● EXERCISE DESCRIPTION:
Beginning at the line with "Task: Click the B option circle badge", please repeat each line exactly through the end of the records below, including that first line and the last, but no pictures.

● DATASET:
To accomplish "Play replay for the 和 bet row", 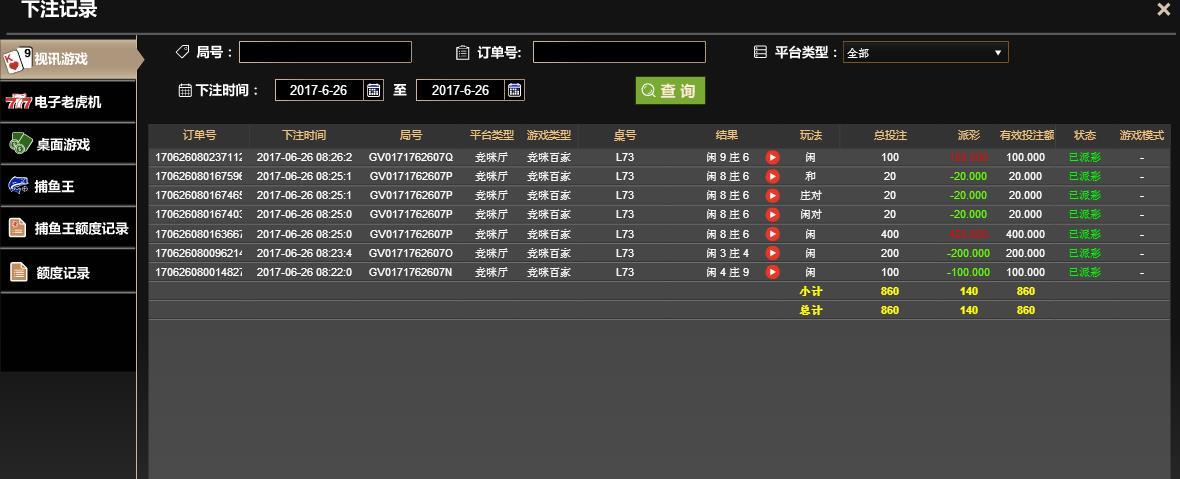I will [x=772, y=176].
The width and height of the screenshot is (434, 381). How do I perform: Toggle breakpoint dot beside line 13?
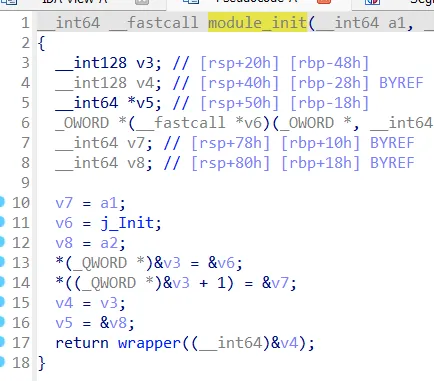tap(2, 262)
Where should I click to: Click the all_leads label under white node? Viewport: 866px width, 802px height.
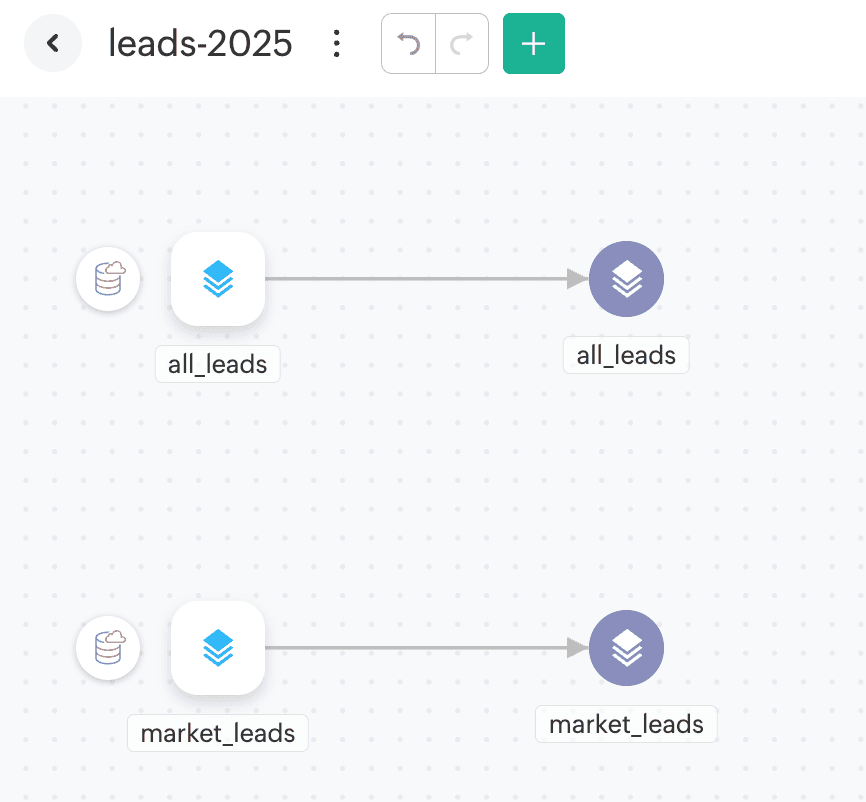tap(218, 365)
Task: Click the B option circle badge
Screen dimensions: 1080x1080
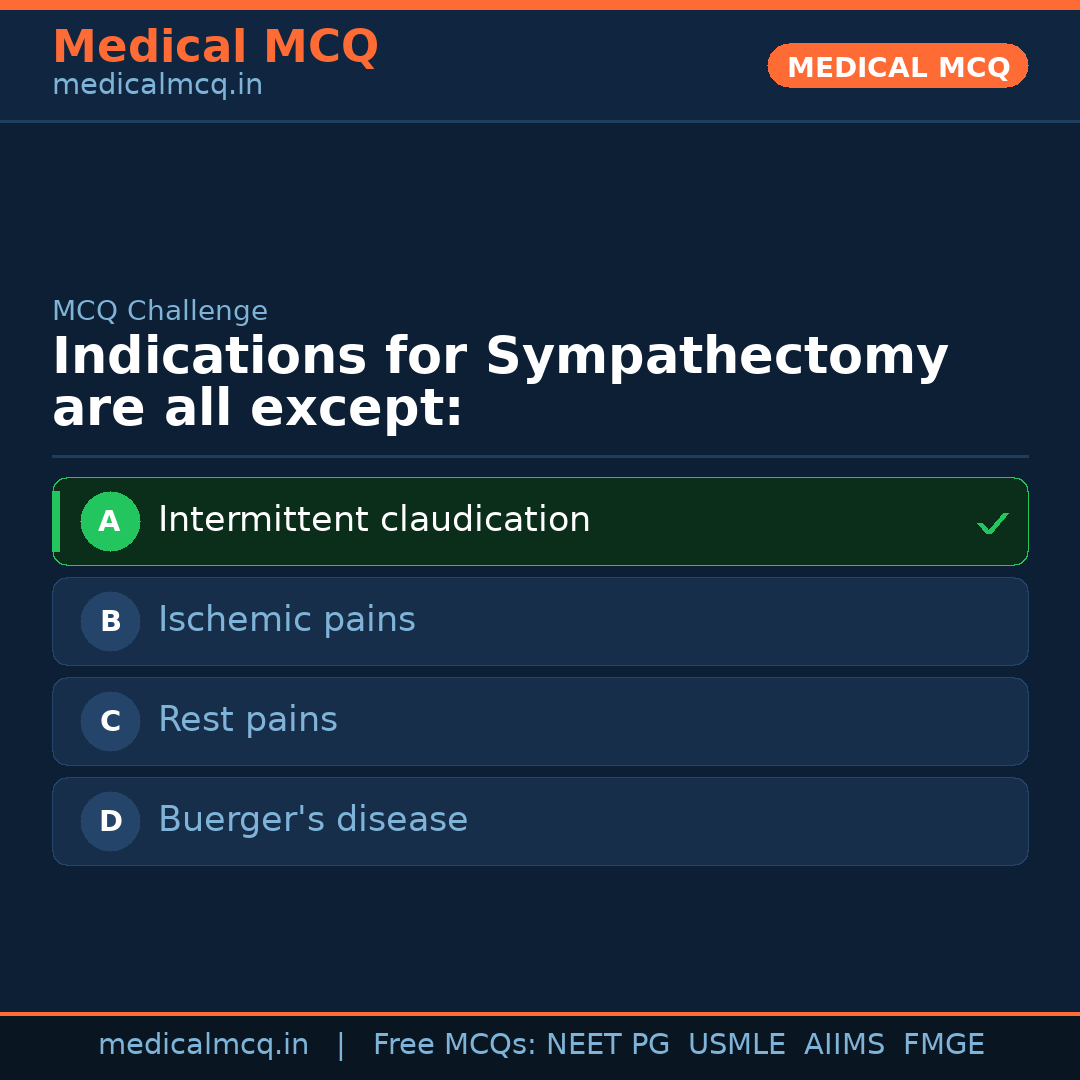Action: (110, 621)
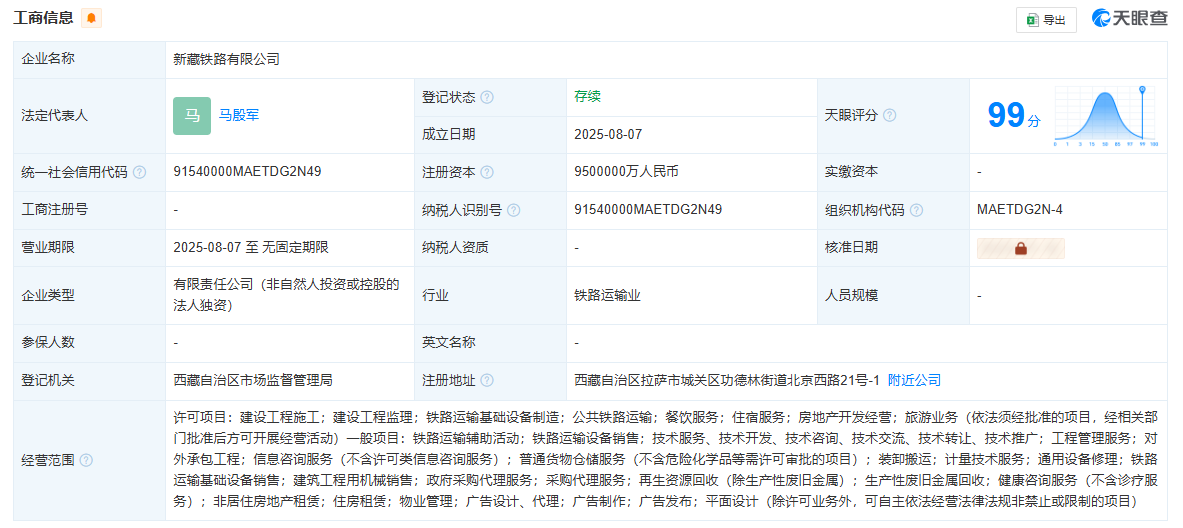Click help icon next to 登记状态
This screenshot has height=528, width=1183.
coord(487,97)
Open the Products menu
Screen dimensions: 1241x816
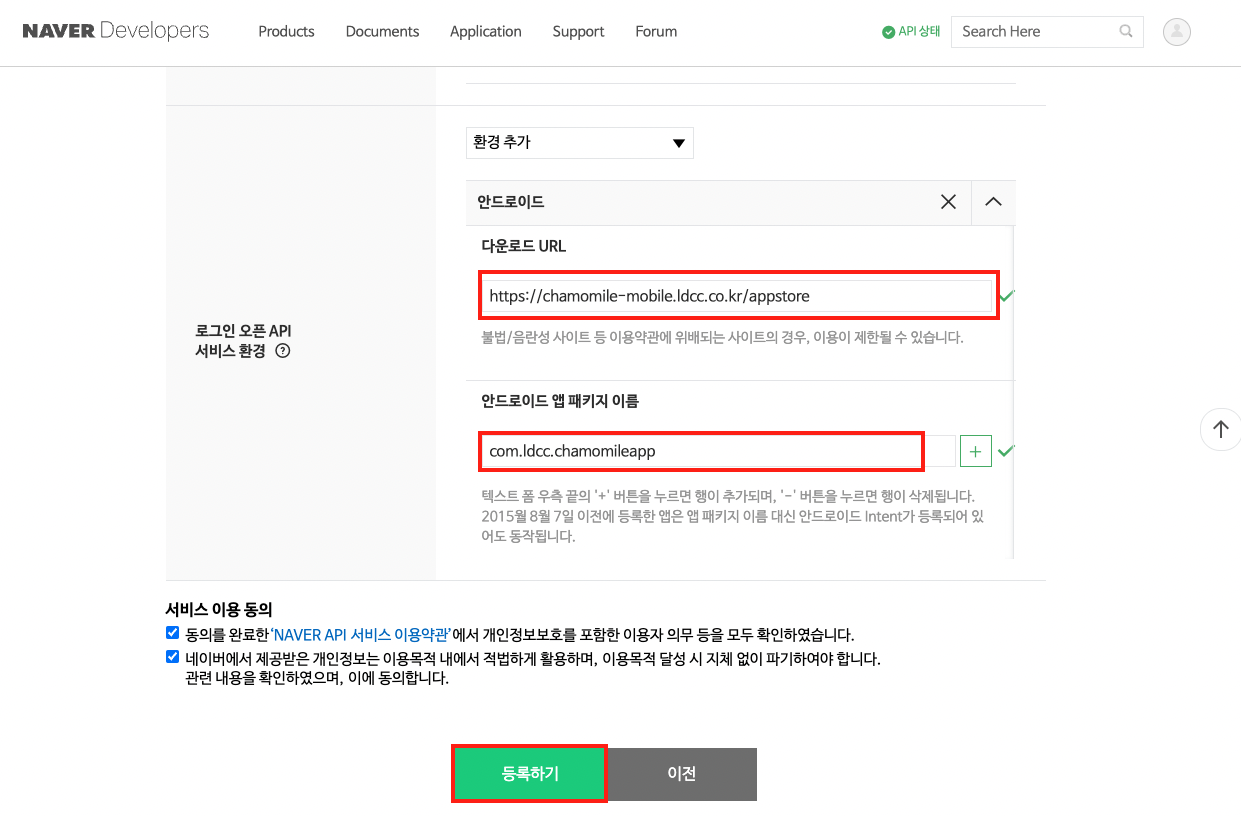click(x=286, y=32)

● WRITTEN ANSWER:
Task: Click the B option circle badge
Screen dimensions: 1080x1080
Action: (110, 621)
Click help icon next to 登记状态
This screenshot has height=528, width=1183.
coord(487,97)
Open the Products menu
Screen dimensions: 1241x816
click(x=286, y=32)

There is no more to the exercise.